» **Task instructions**
Please pick out every line of the listing below that contains the string "option", treating uppercase and lowercase as different, and copy each of those lines.

» **Listing from a data collection**
——
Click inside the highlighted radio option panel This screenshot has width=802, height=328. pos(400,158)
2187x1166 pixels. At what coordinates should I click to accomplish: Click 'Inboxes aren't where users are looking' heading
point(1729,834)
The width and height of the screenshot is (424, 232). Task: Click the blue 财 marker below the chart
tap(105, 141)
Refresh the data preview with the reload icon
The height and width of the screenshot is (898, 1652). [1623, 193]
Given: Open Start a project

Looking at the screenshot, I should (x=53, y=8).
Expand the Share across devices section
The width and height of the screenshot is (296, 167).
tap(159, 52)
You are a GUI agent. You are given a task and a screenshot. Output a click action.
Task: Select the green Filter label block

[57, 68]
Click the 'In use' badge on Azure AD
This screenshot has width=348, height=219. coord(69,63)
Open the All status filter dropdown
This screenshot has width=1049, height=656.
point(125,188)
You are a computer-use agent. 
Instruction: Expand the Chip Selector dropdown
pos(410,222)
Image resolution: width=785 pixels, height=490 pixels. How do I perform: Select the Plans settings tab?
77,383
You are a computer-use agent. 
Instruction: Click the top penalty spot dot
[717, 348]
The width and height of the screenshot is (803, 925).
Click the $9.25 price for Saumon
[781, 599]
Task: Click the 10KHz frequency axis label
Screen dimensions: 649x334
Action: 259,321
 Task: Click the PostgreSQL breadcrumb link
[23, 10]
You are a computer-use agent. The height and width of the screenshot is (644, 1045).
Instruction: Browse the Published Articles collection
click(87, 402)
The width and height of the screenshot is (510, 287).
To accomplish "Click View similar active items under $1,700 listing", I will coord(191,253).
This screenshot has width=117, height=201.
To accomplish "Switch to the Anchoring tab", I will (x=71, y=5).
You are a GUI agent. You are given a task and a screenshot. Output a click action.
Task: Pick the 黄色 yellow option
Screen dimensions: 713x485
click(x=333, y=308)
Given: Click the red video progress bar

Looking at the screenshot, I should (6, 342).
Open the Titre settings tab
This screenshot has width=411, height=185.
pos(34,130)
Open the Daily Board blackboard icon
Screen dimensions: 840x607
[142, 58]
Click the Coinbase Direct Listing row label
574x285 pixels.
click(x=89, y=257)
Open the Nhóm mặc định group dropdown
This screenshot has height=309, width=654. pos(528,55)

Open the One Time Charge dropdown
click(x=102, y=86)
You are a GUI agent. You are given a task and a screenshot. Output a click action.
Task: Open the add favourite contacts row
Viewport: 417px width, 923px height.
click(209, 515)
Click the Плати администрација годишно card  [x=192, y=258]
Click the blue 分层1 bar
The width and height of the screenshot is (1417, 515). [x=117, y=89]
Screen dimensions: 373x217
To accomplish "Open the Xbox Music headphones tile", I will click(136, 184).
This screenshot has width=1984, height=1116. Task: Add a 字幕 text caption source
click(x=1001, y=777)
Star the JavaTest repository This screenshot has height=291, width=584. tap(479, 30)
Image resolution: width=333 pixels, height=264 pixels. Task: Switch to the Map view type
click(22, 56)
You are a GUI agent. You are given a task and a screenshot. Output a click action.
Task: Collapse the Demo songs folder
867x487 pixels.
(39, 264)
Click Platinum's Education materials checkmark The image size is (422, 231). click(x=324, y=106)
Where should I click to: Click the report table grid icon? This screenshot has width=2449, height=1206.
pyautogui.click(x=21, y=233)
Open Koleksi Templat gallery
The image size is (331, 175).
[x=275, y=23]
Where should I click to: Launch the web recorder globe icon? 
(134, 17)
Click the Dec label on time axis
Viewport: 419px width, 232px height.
——
» **The result**
Click inside the highlighted radio option panel This screenshot has width=802, height=328. pos(400,158)
Task: Pick the 黄色 yellow option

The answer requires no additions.